Do this:
Please rescale everything from the line containing "Image resolution: width=828" down to the line containing "(x=144, y=24)", both included, by rewriting those lines in full with their requests unchanged and each coordinate in the answers multiplied by 0.8 and rounded to a whole number, halves up. Give only these lines.

Dataset excerpts:
──────────────────────────────
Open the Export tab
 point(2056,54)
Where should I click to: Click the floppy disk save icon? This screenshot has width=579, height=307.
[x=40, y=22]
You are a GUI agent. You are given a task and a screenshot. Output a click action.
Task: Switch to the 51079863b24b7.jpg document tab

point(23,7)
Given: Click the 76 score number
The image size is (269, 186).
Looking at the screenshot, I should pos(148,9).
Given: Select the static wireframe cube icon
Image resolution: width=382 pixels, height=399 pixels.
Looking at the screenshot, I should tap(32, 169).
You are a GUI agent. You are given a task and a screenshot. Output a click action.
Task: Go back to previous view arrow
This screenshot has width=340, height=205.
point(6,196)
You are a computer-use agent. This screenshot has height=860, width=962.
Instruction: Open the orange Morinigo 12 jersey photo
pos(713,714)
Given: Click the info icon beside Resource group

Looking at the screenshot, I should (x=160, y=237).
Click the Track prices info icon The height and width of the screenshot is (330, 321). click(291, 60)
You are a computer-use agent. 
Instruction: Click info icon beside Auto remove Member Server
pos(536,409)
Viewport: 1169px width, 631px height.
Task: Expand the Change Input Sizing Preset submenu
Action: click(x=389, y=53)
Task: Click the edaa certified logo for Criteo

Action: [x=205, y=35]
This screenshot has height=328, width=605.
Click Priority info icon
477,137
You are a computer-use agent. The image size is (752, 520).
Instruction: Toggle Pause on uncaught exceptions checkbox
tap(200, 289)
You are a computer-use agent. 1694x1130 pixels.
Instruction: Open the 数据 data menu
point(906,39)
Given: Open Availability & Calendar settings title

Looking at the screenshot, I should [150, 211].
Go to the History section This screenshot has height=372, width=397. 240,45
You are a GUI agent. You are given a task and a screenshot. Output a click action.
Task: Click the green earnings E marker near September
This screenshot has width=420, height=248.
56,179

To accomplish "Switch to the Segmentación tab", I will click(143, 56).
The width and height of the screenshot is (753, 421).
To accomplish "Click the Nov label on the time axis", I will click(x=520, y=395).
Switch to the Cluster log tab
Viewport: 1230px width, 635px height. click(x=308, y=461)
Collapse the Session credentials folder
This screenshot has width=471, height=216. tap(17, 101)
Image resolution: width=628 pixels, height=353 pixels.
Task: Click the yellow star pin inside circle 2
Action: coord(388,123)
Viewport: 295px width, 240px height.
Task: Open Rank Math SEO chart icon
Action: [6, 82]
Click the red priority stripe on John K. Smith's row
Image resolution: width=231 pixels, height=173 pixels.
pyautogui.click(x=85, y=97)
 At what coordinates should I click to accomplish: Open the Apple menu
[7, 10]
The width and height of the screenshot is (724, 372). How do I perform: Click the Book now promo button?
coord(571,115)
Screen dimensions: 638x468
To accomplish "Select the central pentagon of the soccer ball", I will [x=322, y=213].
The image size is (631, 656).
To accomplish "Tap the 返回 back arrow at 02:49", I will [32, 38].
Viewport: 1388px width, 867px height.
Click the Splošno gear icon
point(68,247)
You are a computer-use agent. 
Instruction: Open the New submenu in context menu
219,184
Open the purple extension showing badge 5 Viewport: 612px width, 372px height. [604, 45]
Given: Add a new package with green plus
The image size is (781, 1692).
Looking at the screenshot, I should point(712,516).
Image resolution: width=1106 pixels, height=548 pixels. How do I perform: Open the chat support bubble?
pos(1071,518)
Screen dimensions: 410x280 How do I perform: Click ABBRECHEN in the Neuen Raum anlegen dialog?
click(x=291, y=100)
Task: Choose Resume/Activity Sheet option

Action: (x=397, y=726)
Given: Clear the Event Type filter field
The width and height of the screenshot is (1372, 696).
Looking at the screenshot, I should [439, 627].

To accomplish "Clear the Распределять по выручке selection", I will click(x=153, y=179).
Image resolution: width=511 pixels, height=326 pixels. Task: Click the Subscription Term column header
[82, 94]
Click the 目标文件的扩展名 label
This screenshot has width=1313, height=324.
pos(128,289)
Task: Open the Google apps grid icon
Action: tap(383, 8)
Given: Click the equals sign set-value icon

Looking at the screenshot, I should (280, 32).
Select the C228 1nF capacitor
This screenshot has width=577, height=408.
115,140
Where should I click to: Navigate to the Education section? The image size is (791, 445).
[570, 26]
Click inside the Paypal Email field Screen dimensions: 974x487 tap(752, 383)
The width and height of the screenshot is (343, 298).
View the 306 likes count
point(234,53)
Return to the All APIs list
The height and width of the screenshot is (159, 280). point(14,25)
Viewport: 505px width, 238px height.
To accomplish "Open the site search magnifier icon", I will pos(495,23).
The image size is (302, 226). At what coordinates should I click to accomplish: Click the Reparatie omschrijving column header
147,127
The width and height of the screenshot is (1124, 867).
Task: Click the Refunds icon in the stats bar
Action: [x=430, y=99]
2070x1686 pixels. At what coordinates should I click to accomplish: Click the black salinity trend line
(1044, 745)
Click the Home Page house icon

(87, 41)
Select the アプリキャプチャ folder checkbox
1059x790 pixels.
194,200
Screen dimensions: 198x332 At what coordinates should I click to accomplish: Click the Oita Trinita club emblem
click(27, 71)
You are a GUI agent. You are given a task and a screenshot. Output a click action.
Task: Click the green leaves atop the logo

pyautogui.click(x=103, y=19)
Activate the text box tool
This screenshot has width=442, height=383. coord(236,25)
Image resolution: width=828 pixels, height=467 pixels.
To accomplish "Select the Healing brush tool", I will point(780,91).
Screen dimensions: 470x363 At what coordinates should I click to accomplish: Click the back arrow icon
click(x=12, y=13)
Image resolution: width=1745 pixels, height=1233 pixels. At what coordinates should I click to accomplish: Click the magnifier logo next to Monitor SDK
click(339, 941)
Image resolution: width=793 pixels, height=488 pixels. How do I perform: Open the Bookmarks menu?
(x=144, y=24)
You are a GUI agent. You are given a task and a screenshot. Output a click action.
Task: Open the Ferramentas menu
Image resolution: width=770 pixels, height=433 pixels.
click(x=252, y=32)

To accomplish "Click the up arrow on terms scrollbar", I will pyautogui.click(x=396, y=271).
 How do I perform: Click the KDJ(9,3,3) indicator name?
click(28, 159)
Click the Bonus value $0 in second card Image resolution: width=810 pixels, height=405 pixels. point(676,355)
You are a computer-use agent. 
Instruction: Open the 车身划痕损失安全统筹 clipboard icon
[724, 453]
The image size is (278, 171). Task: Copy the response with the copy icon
──────────────────────────────
Correct output:
Image resolution: width=828 pixels, height=467 pixels.
To accomplish "Select the Healing brush tool", I will point(624,73).
Screen dimensions: 470x363 At what coordinates should I click to accomplish: Click the back arrow icon
click(x=10, y=10)
Image resolution: width=1745 pixels, height=1233 pixels. At what coordinates should I click to accomplish: Click the magnifier logo next to Monitor SDK
click(271, 753)
Image resolution: width=793 pixels, height=488 pixels. How do I perform: Open the Bookmarks menu?
(x=115, y=19)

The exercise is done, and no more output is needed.